**Problem statement:** Please rescale the listing, starting with the line that contains "Task: Select the No" and going on through the line that contains "point(402,265)", and give back only those lines. Repeat every line unchanged except the answer coordinates, each of which should be multiplied by 1.35 and rounded to a whole number, with halves rounded up.
══════
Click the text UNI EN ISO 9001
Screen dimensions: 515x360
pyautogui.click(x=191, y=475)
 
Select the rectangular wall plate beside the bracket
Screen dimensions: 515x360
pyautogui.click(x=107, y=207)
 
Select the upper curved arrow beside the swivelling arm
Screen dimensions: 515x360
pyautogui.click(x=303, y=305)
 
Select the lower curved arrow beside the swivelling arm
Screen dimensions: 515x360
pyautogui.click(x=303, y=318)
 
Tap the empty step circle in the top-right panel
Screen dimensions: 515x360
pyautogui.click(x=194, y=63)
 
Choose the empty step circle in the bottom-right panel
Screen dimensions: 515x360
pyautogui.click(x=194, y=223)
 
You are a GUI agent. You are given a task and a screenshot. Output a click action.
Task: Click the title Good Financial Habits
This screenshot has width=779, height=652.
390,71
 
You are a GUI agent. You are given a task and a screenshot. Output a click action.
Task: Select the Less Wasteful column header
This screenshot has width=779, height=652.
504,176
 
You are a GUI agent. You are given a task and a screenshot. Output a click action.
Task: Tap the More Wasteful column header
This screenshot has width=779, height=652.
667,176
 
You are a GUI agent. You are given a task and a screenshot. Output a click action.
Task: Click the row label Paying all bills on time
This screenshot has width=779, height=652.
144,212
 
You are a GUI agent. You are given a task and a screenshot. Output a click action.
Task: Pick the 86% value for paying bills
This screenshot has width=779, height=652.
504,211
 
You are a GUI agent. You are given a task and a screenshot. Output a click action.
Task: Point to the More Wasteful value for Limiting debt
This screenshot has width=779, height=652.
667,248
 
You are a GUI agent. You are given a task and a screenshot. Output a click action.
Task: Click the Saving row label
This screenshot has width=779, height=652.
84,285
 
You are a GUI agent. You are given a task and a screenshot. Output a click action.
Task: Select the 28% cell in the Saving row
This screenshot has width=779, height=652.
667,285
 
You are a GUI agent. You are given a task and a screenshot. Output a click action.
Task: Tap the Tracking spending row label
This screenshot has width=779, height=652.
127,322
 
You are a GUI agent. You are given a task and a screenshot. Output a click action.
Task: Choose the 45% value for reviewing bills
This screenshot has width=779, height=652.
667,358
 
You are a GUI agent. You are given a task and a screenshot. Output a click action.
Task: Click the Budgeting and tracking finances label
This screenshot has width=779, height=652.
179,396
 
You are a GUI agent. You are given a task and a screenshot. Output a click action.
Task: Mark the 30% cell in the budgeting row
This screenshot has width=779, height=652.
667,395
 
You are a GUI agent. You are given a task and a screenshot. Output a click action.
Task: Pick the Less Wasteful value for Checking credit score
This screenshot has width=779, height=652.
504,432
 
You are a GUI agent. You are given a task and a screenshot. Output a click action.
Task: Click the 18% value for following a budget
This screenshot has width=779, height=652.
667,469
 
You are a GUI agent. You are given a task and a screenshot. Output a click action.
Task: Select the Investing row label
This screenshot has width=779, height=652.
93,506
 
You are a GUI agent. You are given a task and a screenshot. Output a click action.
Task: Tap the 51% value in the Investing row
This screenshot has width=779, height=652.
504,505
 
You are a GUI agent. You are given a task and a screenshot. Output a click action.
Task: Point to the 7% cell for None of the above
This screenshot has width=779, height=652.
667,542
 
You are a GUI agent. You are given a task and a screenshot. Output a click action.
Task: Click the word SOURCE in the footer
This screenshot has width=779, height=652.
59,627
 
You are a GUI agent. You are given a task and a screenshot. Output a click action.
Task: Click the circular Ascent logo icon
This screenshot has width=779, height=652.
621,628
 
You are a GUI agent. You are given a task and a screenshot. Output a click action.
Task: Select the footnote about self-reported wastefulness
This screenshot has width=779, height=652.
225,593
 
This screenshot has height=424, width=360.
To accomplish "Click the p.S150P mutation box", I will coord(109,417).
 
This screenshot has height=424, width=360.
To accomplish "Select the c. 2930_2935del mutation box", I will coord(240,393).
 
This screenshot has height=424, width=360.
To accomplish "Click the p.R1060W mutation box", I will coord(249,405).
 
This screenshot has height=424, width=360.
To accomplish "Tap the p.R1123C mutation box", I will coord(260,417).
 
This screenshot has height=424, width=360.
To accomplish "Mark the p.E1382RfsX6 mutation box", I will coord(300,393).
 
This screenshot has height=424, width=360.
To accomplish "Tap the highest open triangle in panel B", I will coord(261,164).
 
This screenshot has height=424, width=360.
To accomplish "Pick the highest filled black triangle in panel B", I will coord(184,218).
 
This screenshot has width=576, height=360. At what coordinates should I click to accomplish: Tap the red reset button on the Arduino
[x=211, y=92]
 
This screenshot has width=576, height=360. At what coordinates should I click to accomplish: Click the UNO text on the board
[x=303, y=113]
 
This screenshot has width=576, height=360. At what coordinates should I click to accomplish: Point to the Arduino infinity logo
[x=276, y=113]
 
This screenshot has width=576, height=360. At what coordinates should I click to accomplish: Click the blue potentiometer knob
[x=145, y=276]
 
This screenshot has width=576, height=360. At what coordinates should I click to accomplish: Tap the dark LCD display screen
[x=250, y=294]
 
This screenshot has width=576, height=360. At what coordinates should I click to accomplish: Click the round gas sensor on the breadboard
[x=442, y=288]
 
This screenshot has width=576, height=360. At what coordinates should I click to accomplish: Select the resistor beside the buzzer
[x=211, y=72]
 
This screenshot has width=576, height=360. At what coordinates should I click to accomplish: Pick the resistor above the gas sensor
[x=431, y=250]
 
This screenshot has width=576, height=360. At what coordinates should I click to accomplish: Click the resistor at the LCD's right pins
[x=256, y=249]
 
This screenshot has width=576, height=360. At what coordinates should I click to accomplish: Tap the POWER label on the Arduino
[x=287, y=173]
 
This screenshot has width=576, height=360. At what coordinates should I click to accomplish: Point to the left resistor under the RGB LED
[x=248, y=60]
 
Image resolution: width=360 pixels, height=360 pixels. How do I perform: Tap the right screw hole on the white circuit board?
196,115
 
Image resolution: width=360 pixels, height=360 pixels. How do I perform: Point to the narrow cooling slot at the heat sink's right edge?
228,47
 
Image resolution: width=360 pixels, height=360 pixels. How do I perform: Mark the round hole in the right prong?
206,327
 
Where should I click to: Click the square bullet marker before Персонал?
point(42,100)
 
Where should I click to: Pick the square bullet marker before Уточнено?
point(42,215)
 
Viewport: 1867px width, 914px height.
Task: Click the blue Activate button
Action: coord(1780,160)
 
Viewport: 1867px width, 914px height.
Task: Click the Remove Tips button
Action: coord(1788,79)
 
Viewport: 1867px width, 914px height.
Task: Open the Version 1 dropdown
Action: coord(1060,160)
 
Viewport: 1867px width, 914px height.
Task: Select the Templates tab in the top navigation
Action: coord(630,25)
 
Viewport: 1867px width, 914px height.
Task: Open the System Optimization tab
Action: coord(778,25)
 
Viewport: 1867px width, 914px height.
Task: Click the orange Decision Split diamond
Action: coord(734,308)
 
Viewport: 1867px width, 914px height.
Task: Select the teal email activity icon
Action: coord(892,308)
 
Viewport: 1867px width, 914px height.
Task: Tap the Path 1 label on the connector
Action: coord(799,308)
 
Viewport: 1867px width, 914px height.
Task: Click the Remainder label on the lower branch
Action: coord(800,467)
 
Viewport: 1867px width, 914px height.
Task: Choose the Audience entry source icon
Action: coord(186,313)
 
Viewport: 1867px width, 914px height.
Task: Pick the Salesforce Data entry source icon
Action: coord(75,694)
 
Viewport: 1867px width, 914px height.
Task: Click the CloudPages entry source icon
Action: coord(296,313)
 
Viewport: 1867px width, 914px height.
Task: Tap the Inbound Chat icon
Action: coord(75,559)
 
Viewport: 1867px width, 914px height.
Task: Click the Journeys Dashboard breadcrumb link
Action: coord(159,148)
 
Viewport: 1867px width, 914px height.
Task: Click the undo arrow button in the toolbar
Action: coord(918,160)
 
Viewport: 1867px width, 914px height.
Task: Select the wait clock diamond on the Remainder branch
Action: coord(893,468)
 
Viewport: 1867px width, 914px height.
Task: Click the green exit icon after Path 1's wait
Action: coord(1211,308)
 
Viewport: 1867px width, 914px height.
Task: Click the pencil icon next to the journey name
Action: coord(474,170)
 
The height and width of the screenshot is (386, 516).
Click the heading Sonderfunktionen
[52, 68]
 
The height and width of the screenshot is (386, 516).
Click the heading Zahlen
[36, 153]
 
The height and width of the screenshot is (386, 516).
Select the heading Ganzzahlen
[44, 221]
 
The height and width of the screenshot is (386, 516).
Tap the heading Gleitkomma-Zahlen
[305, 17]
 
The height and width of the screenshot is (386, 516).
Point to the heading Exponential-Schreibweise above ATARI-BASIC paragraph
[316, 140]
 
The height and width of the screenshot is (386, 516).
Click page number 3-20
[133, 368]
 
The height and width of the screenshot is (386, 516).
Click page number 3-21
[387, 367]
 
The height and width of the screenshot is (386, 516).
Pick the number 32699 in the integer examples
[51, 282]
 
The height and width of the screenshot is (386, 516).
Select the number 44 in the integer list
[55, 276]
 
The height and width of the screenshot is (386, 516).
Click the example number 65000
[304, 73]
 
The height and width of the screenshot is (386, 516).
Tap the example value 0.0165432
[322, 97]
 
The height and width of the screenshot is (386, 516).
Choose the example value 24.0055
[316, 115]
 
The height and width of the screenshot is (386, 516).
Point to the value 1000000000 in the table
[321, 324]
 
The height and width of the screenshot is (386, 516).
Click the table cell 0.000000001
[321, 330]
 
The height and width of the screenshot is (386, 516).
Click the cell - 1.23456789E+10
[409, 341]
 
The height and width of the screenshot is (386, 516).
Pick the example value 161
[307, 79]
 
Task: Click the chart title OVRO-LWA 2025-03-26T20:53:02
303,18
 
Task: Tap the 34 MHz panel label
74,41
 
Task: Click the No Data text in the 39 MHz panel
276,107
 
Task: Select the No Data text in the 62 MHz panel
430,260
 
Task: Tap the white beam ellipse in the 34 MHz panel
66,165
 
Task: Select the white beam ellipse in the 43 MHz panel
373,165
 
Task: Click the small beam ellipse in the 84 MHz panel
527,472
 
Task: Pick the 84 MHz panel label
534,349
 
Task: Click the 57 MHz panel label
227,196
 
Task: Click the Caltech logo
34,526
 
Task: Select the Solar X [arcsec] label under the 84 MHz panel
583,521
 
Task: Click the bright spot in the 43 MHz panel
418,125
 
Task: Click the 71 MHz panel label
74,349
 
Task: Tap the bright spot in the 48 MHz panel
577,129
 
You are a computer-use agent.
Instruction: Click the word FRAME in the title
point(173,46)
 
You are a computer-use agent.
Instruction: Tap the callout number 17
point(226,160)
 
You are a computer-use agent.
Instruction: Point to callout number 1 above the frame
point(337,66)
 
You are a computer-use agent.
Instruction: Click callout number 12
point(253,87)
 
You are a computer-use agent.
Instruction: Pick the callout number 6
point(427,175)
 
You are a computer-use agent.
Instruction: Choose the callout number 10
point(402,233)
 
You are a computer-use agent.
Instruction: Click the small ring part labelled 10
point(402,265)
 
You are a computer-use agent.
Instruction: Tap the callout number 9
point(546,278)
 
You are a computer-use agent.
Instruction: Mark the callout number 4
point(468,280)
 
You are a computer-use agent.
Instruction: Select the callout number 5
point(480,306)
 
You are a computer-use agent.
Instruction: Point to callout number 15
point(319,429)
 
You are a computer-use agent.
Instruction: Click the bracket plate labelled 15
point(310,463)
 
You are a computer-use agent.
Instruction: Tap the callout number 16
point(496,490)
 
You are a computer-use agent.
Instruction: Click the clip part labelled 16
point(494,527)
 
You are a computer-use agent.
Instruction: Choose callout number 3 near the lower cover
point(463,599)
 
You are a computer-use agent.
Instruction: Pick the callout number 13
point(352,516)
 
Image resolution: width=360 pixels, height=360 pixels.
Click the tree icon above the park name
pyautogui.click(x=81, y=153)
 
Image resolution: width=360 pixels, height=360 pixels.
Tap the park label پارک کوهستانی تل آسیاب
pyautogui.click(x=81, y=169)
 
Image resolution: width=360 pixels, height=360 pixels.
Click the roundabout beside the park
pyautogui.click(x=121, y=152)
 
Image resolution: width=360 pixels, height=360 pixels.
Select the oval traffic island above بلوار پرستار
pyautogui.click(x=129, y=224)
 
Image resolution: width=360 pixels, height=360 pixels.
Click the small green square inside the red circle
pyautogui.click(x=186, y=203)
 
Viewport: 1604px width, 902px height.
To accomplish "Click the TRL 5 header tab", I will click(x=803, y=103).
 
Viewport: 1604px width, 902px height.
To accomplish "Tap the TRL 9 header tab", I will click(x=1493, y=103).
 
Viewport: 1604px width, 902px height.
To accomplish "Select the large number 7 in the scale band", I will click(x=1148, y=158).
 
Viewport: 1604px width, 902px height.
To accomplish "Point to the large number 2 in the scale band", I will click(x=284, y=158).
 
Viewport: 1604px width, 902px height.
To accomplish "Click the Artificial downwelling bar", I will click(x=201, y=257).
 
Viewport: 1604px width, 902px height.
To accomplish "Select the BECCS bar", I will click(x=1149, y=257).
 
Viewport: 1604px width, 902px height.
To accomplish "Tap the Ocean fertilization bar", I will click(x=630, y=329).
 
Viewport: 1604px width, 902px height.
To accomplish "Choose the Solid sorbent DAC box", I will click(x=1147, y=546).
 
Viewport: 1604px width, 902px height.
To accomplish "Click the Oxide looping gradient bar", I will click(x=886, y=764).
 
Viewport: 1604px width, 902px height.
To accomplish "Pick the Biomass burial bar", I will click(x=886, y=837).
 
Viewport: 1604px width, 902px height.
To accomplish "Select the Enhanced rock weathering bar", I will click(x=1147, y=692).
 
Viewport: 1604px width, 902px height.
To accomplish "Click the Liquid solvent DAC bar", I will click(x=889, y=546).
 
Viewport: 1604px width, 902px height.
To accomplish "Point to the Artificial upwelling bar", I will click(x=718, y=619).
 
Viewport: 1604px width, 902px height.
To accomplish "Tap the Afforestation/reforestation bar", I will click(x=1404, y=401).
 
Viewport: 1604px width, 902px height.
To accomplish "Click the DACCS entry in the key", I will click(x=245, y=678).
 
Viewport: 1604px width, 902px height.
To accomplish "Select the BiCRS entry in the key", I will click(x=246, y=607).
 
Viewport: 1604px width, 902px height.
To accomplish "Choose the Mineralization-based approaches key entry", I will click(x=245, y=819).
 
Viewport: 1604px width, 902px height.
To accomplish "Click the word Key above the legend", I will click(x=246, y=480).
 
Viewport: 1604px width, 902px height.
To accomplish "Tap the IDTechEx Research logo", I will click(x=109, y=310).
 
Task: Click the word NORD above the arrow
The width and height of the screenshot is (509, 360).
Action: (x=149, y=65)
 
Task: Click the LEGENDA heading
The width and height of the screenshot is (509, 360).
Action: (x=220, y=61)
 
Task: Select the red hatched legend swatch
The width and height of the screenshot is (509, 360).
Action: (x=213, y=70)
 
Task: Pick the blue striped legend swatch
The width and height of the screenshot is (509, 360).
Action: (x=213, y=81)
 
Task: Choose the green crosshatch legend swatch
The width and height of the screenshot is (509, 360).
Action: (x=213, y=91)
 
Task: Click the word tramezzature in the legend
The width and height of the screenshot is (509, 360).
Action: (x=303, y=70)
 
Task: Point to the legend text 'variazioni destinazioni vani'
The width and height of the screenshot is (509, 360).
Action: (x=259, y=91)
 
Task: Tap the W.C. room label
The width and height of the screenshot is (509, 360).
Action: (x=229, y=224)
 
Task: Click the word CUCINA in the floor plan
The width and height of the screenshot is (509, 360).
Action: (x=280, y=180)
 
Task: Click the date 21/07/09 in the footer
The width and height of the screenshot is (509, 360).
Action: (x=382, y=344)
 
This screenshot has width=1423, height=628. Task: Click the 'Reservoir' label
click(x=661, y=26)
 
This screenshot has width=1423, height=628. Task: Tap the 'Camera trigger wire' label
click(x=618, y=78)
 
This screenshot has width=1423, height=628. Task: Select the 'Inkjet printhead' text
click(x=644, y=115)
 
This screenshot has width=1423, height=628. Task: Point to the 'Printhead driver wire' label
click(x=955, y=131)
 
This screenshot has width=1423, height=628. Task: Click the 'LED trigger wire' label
══════
**Full solution:**
Task: Select the No Data text in the 62 MHz panel
581,351
 
Task: Tap the white beam ellipse in the 34 MHz panel
89,223
 
Task: Select the white beam ellipse in the 43 MHz panel
504,223
 
Task: Click the small beam ellipse in the 84 MHz panel
711,637
 
Task: Pick the 84 MHz panel label
721,471
 
Task: Click the 57 MHz panel label
306,265
 
Task: Click the Caltech logo
46,710
 
Task: Select the Solar X [arcsec] label under the 84 MHz panel
787,703
 
Task: Click the bright spot in the 43 MHz panel
564,169
 
Task: Click the 71 MHz panel label
100,471
 
Task: Tap the bright spot in the 48 MHz panel
779,174
 
You are a computer-use agent.
Instruction: Click the word FRAME in the title
point(234,62)
 
You are a computer-use agent.
Instruction: Tap the callout number 17
point(305,216)
 
You are a computer-use agent.
Instruction: Point to callout number 1 above the frame
point(455,89)
 
You are a computer-use agent.
Instruction: Click callout number 12
point(342,117)
 
You are a computer-use agent.
Instruction: Pick the callout number 6
point(576,236)
 
You are a computer-use agent.
Instruction: Choose the callout number 10
point(543,315)
 
You are a computer-use agent.
Instruction: Click the small ring part labelled 10
point(543,358)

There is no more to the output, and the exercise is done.